# What you are asked to do:
Your task is to copy exactly the lines from the line containing "Where should I" through the end of the listing below, with pictures left out.
Extracted information Block Start
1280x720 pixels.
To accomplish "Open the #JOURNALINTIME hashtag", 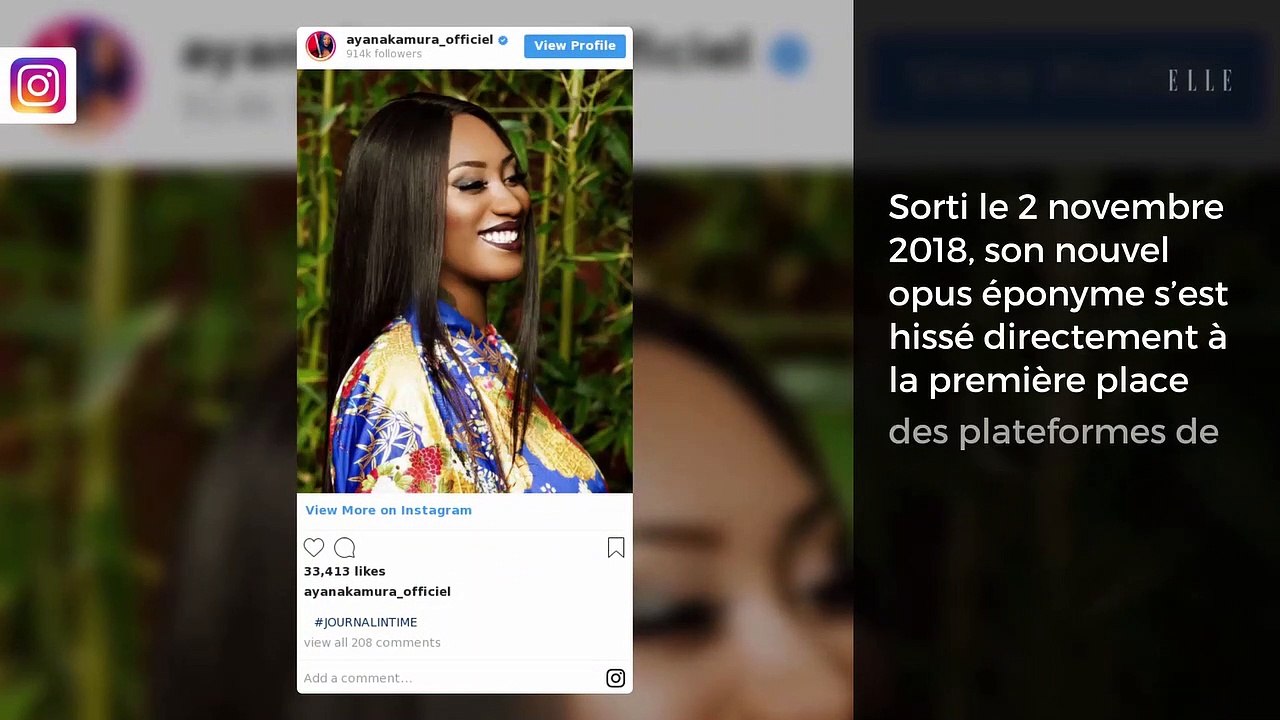I will [x=365, y=622].
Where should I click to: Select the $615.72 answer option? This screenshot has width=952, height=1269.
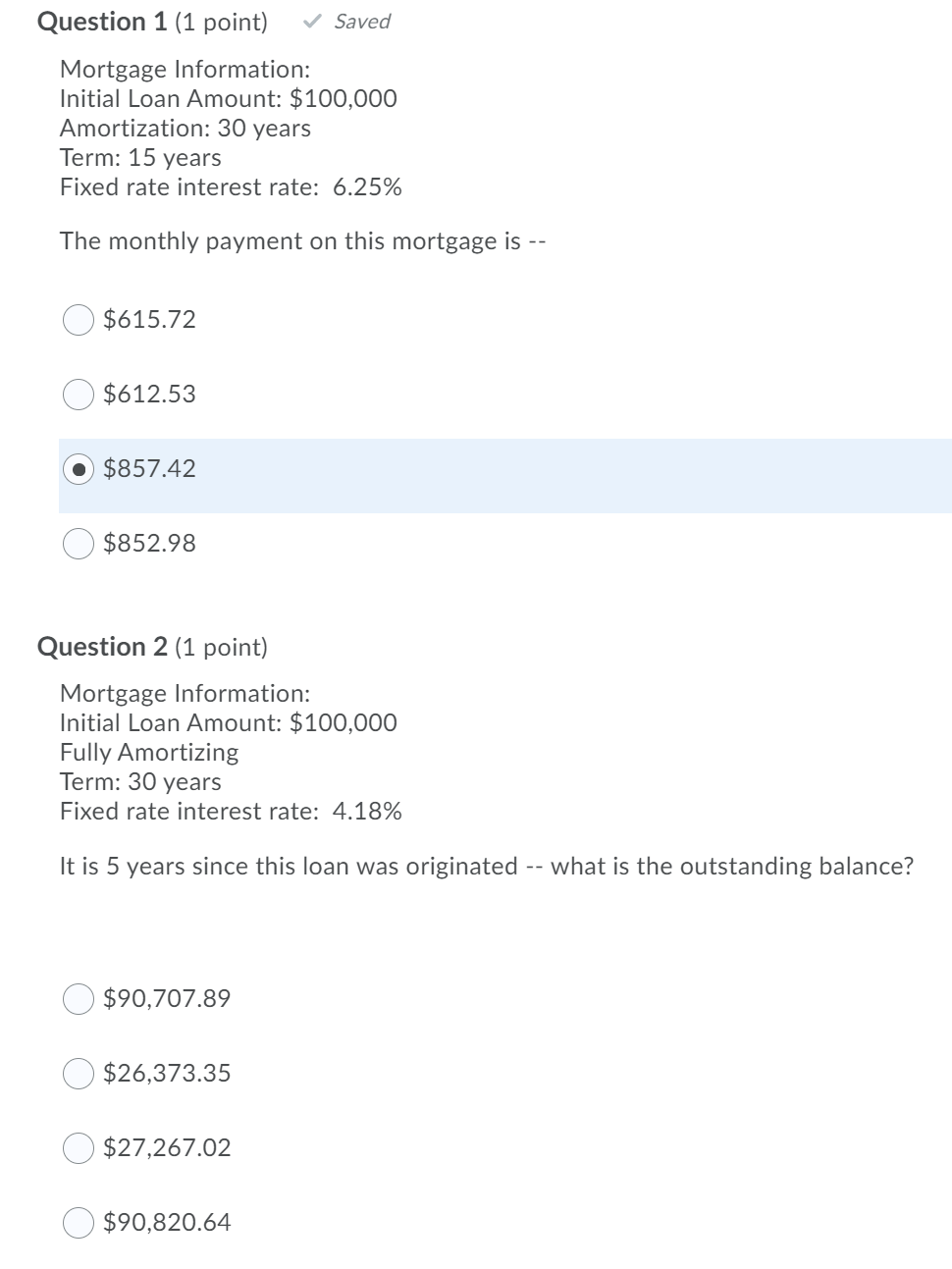tap(78, 319)
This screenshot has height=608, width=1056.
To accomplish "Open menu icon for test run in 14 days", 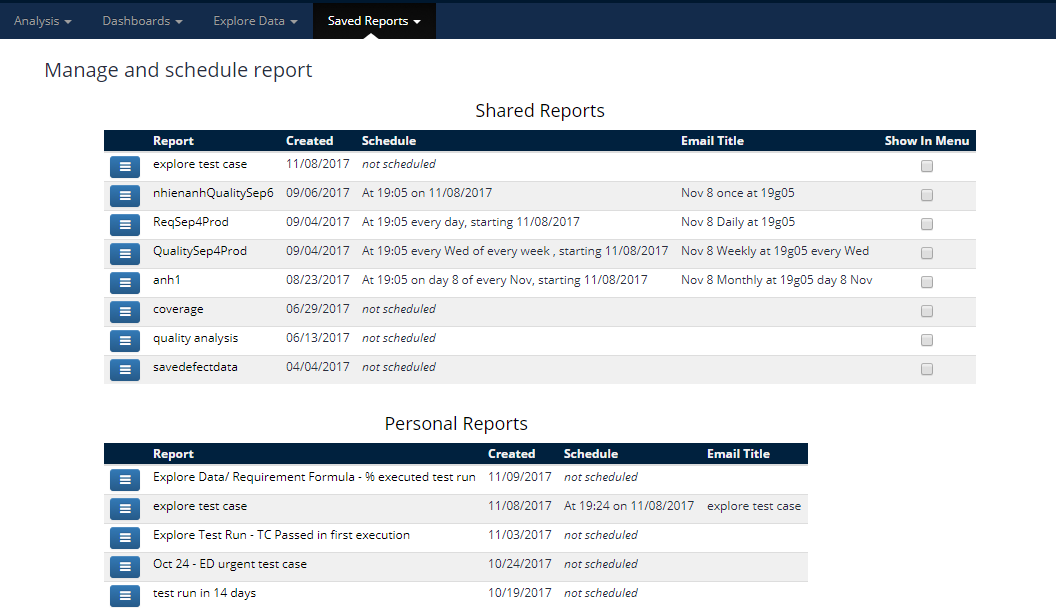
Extracted information Block End
# Your solution:
Where should I click to: Select the $615.72 answer option? This screenshot has width=952, height=1269.
tap(78, 319)
This screenshot has height=608, width=1056.
To accomplish "Open menu icon for test run in 14 days", 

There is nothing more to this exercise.